You need to learn now, before it is too late, how to deal with what society expects of you, and no dwell on how different you are from what society expects. If you let it bother you, if you let people saying you've gotten worse bother you, that will have an impact on you for the rest of your life. Don't let that happen.
Be proud of the way you do things, don't try to conform to the way others do things. But do try to find a bridge to help you relate to those that do things other ways. It's not just your responsibility though. Others around you, if they're worth having around you, will also need to learn ways to bridge that gap.
But now that you are 12, you will be more able to develop coping skills. Maybe those that have said you're getting worse are expecting those coping mechanisms to already be in place, and in not seeing them yet, see you as worse. If it's your friends that say this, It is just as likely that they are changing rapidly at this age, and the changes in thinking and actions in you will not likely be the same as what happens in them. I know it certainly wasn't for me... My friends became far more distant for quite some time as I hit puberty.
I can only give you one bit of advice... Don't convince yourself that you want what your friends want, when you don't really want it. Doing so makes you into an adult that no longer can figure out what he himself wants, and what he thinks is expected of him.
I absolutely love this!
In fact, as I even used to tell people: "just be yourself; the more you sell yourself out to try to be like other people, after a while you'll forget who you even are; don't let that happen"

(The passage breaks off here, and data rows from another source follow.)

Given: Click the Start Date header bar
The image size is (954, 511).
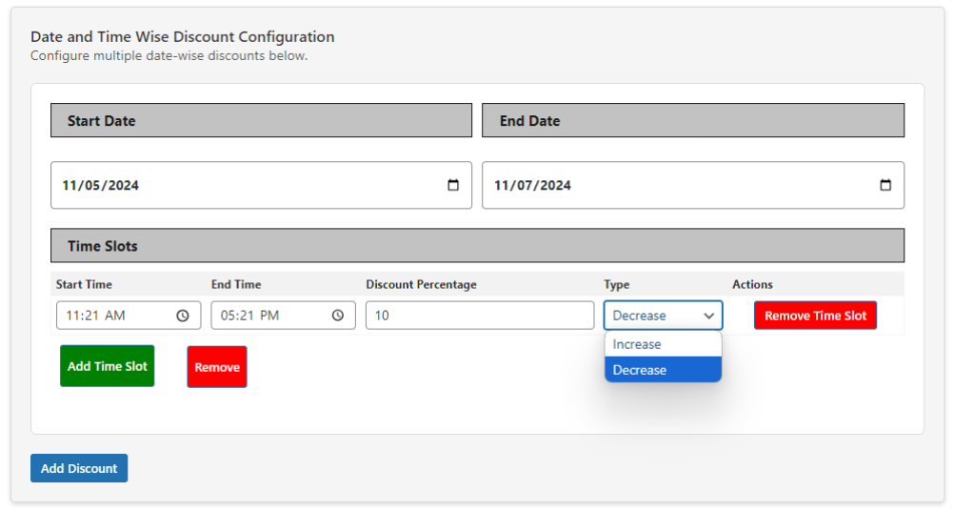Looking at the screenshot, I should 261,120.
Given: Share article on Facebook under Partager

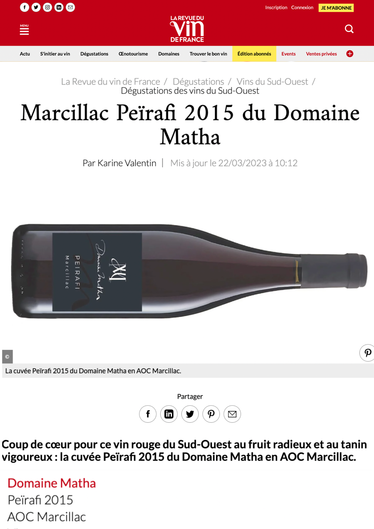Looking at the screenshot, I should coord(148,414).
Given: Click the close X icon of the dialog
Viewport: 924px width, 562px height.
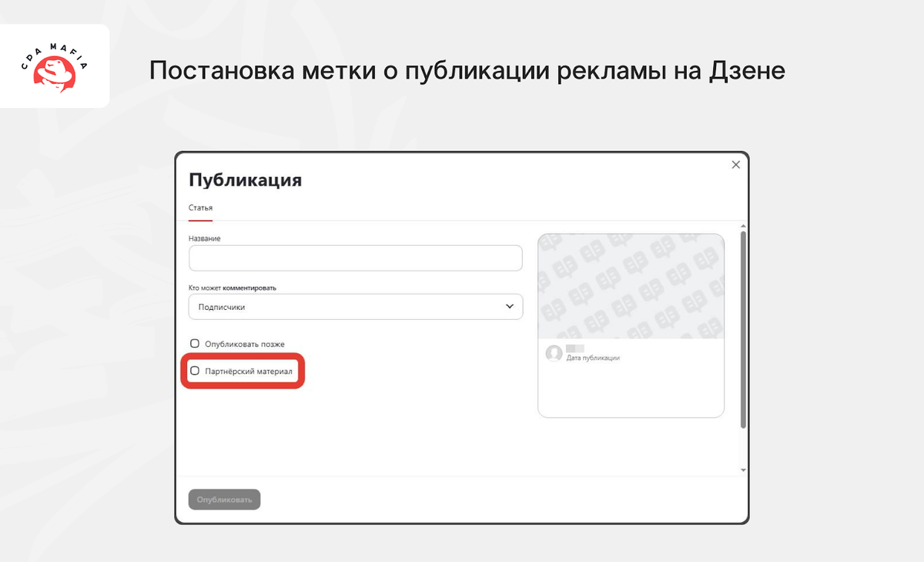Looking at the screenshot, I should [735, 164].
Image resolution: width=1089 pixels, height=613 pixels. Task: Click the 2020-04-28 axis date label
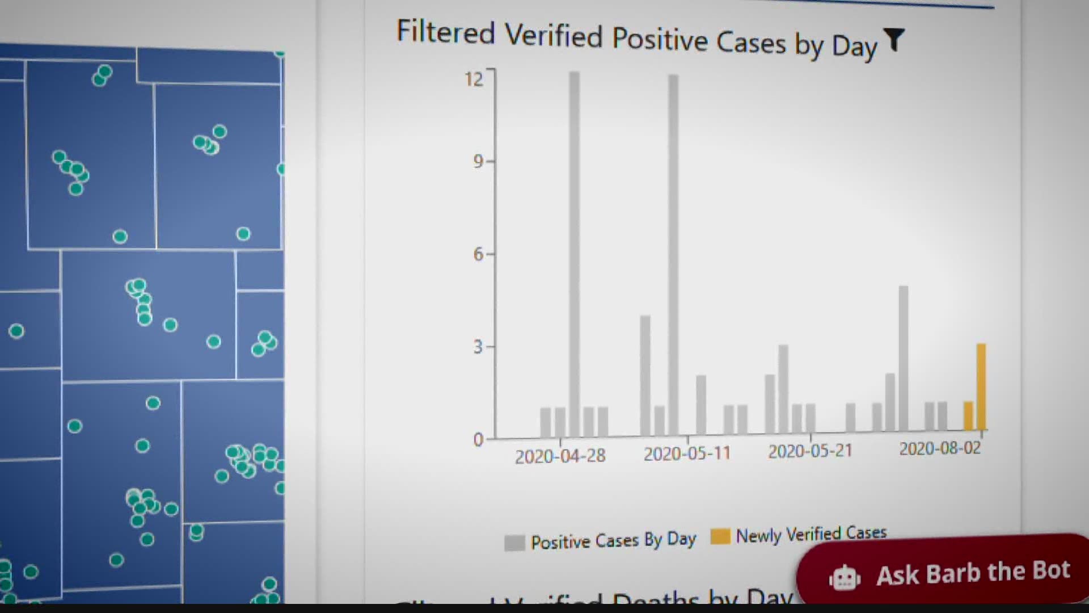(x=560, y=456)
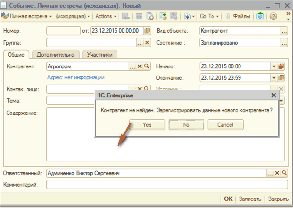Screen dimensions: 293x208
Task: Open calendar icon for Окончание field
Action: [281, 77]
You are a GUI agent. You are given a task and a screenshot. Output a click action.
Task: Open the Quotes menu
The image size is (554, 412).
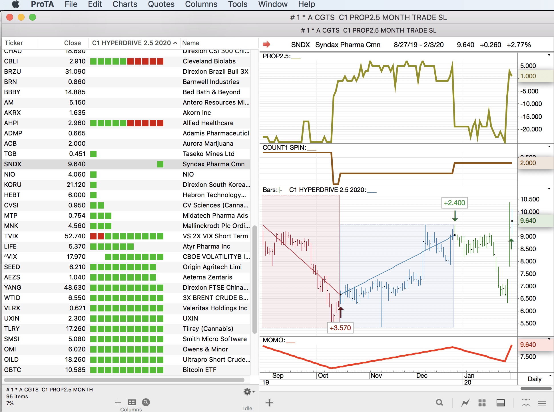pos(161,4)
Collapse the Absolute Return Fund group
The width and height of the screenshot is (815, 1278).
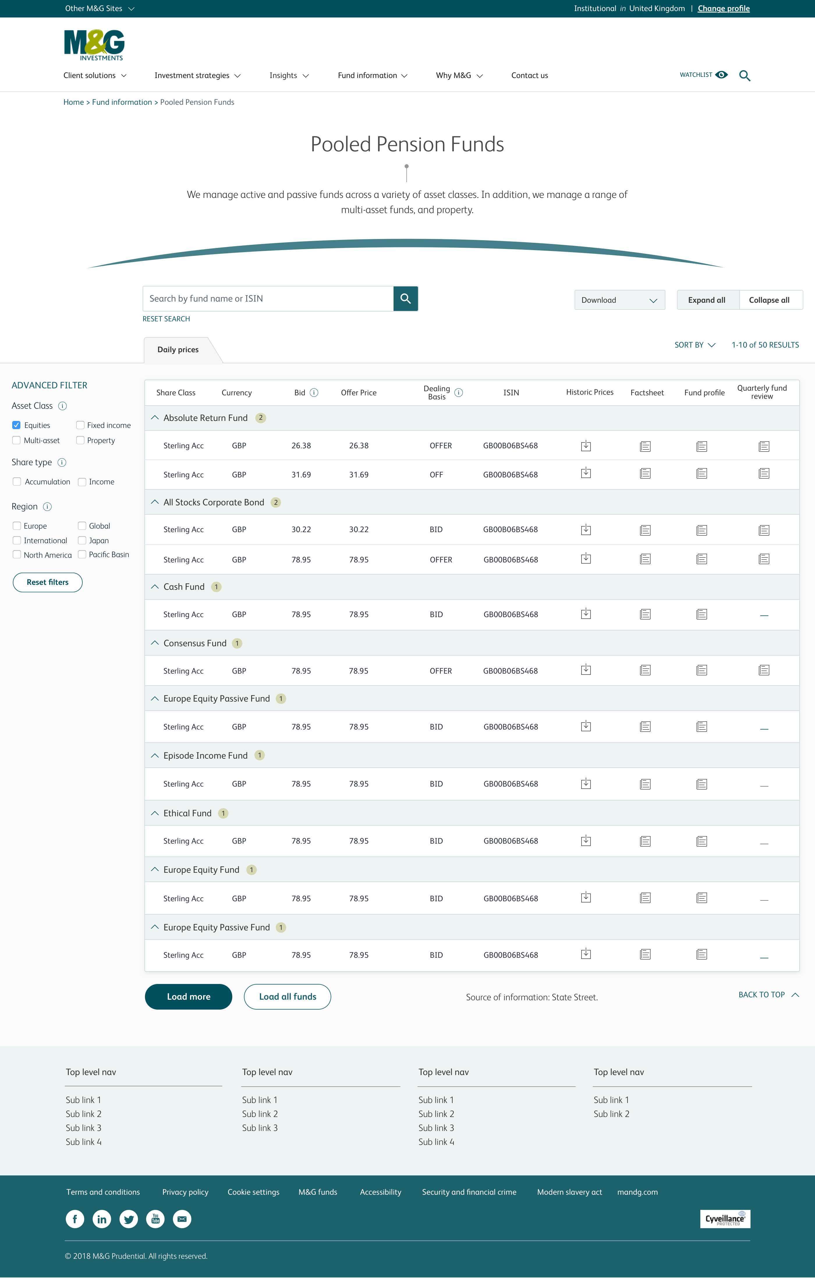point(155,418)
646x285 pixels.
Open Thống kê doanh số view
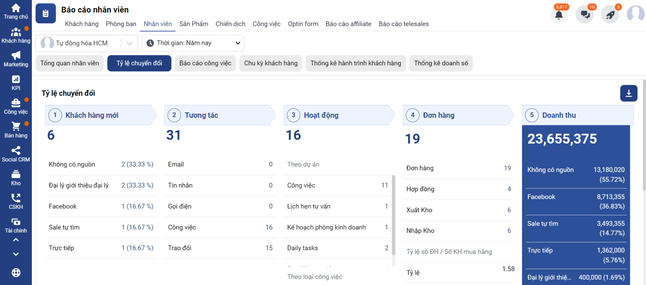tap(441, 63)
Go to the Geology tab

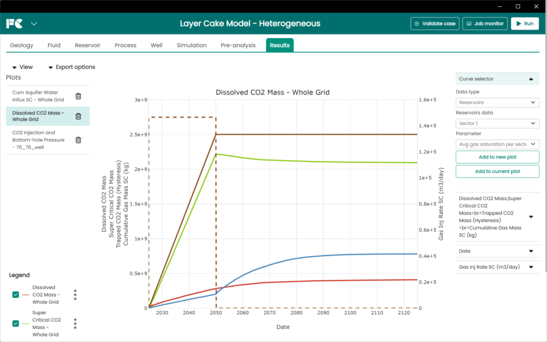(x=21, y=45)
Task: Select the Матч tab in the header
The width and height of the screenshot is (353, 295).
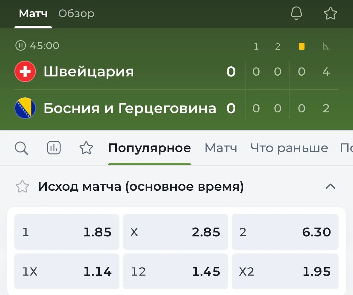Action: coord(33,13)
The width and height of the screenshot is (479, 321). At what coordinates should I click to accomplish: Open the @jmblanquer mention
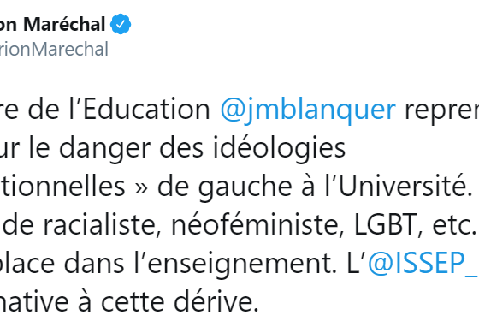pos(308,110)
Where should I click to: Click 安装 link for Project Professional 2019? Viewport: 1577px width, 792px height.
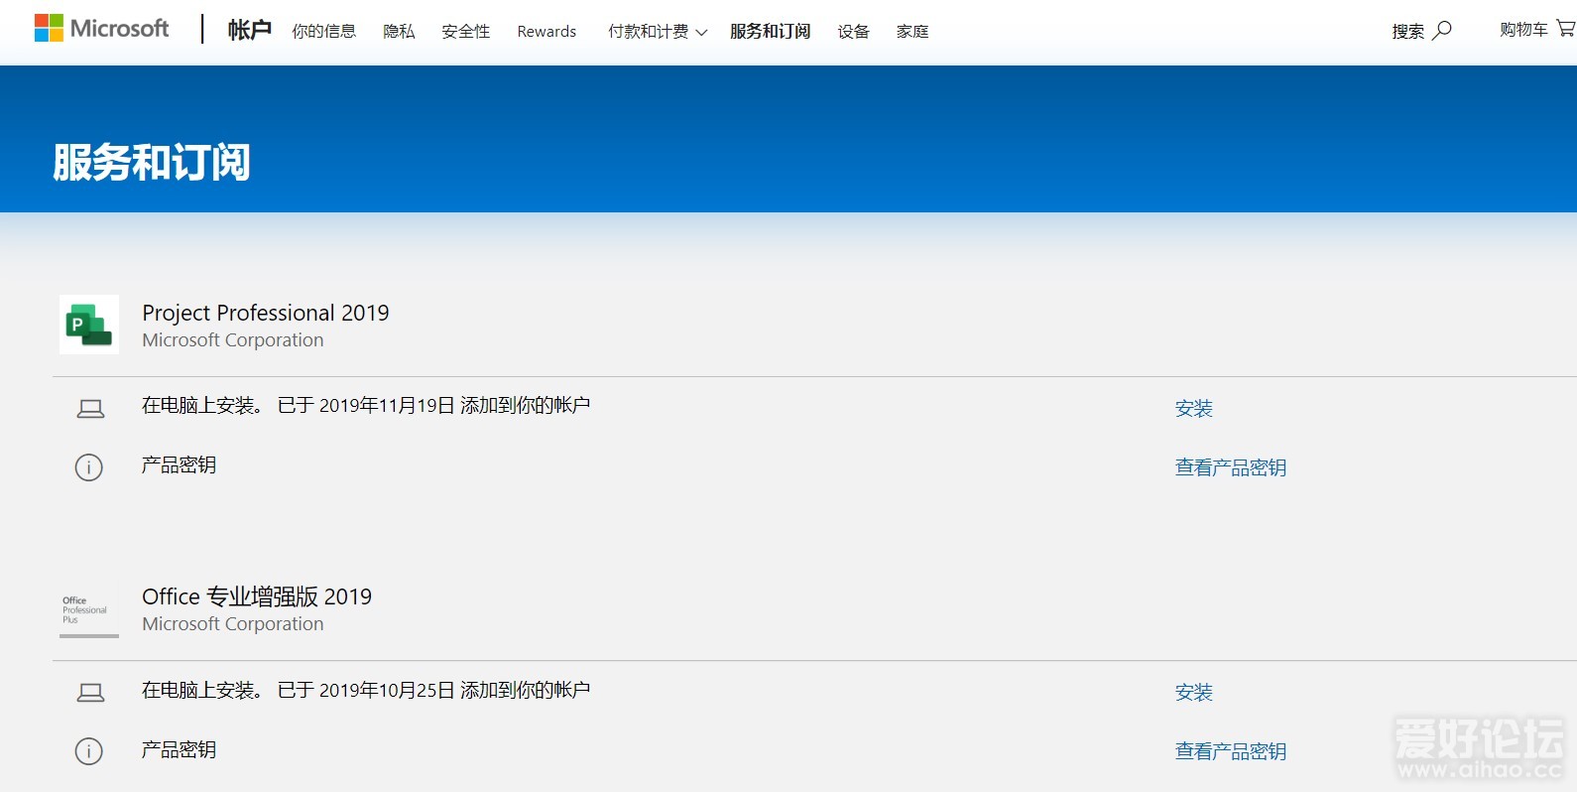[x=1194, y=409]
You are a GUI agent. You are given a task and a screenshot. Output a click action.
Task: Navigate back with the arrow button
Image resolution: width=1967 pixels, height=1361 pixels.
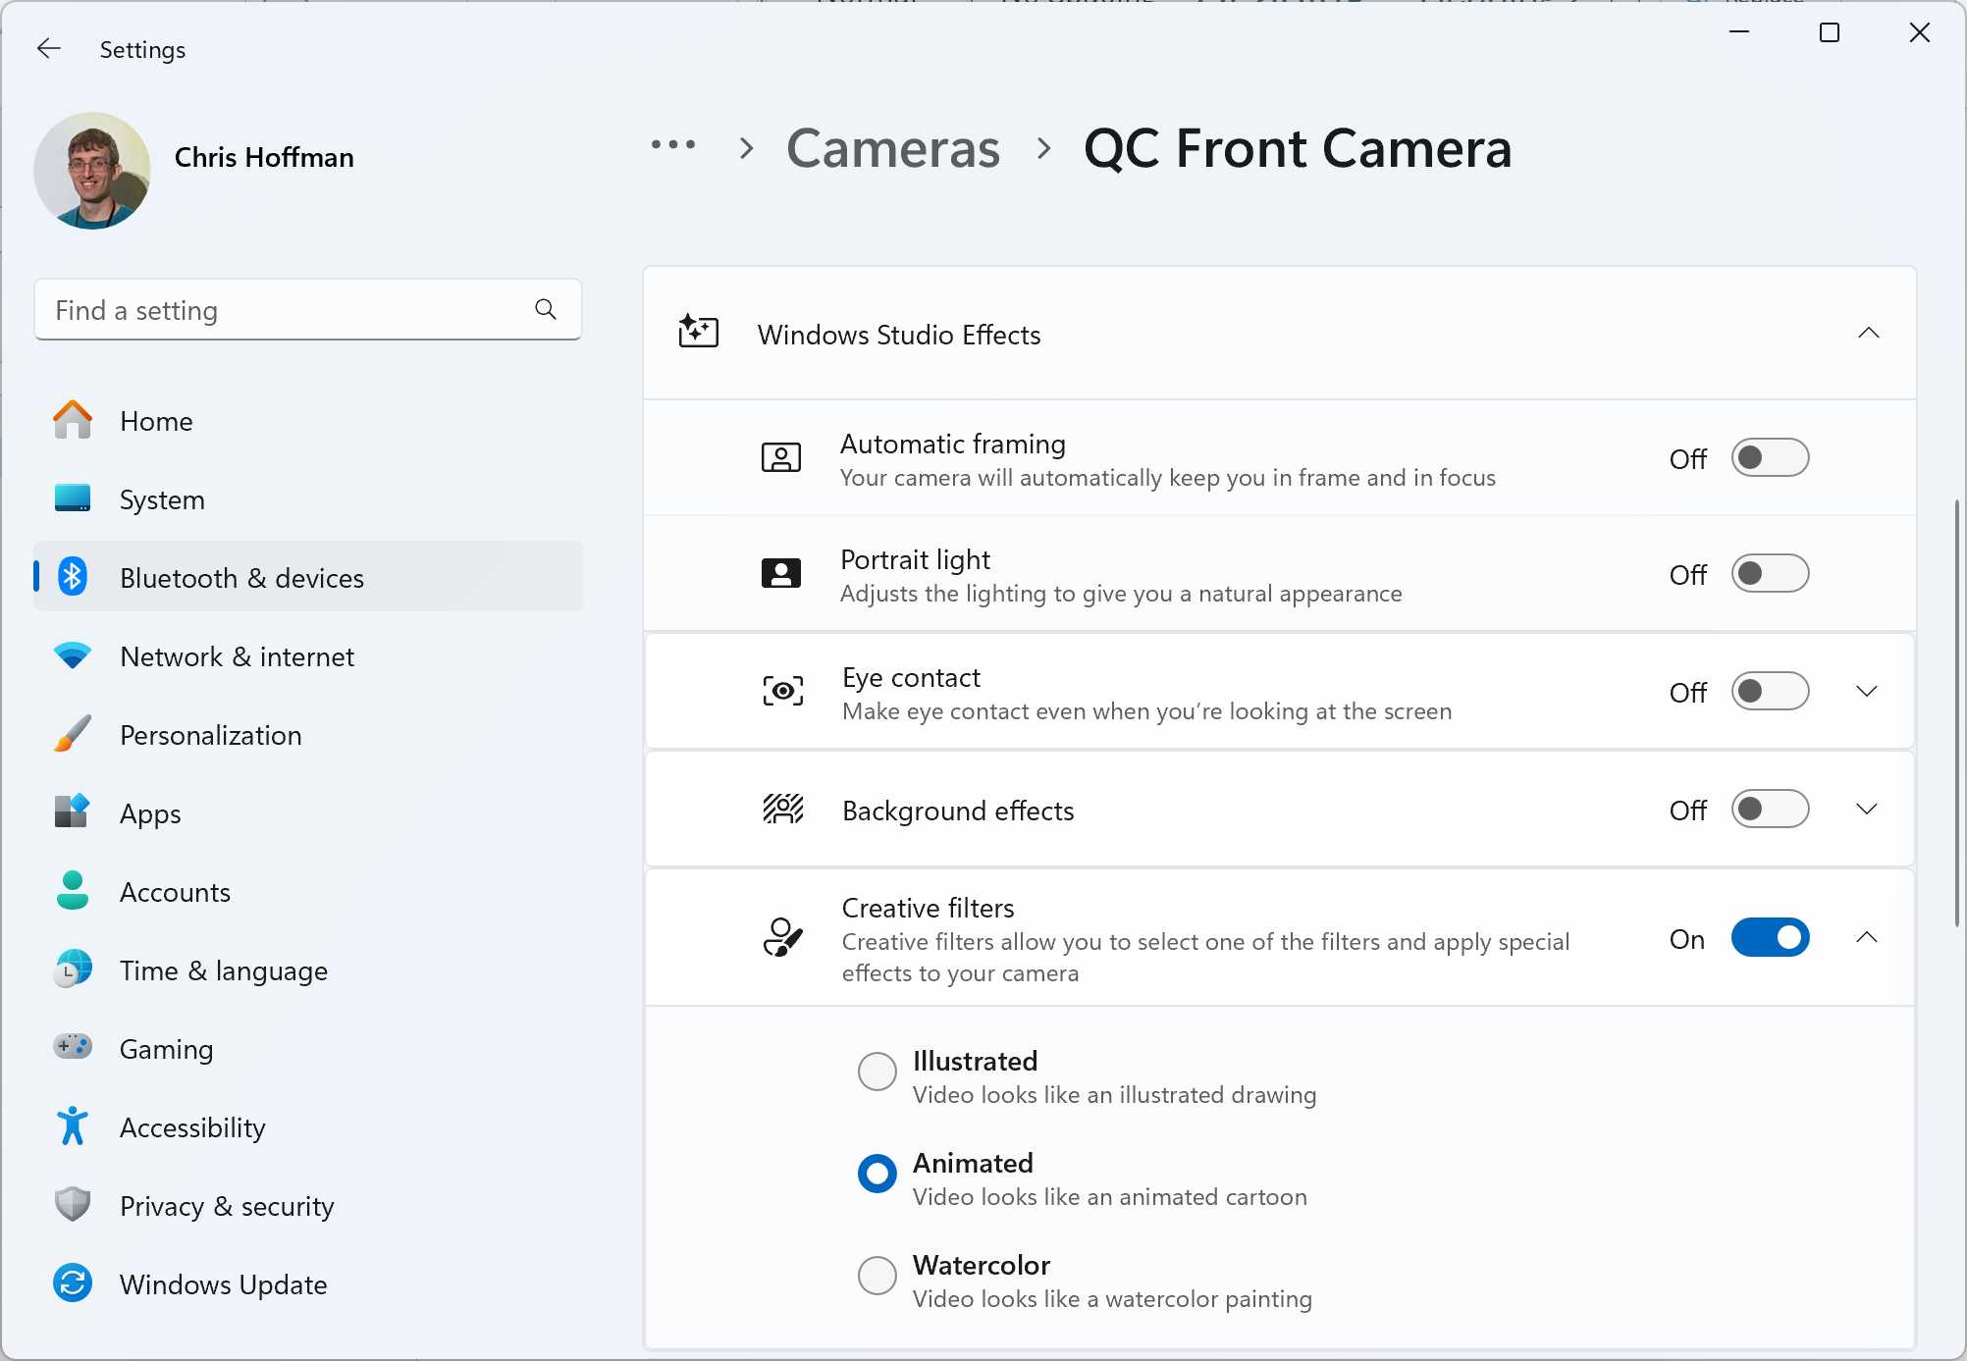pyautogui.click(x=49, y=48)
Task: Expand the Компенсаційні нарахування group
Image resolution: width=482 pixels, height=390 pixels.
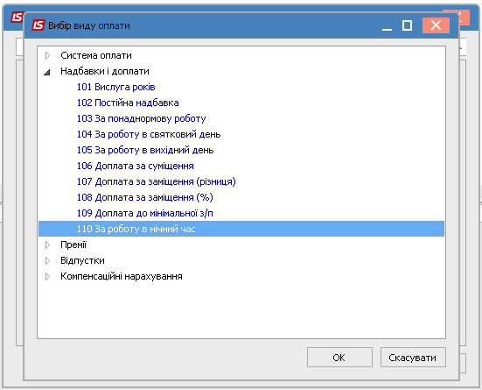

And yes, it's true that if you let it happen, you won't know what you want....well, here's something else I used to tell people "most people don't even know what they want for themselves, let alone for you". Remember that, too.
One final point about what he said: the best thing to do is be the best you that you can possibly be; strive for excellence in the things you love..it'll put you over the top with ease.
I actually think in some ways we have an advantage in knowing what we really want and who we are.
The problem is, that the rest of the people around us don't know what they want, or who they are, as a result NT's tend to follow what others want, rather than figuring out for themselves.
The problem is that there are so many NT's out there, that expect us, like them to follow behind what they were told they want and think is right/wrong. We often follow in line just to get along. Don't do it!! !
Someone who doesn't know what they want doesn't experience the inner turmoil and cognitive dissonance that people who DO know what they want suffer from when they act contrary to their beliefs/wants/desires/feelings etc.
For example, if you don't care if you watch "Two and a Half Men" or "Sesame Street" then it won't matter to you which you watch... Even though one IS a better show to watch for you, depending on who you are. But if you DO know which one is the better one, and would greatly prefer to watch that one... then it DOES matter to you which you watch. That sounds like a statement of the obvious... however when you make yourself watch the one you don't like over the one you do like, over and over again... it has a psychological toll on you.
Now change it from a TV show, and make the issue your religion, your social manner, you preference in a boyfriend/girlfriend, your choice of friends, the courses you take in school, your job.... Important things... and imagine just how much psychological toll it has on you.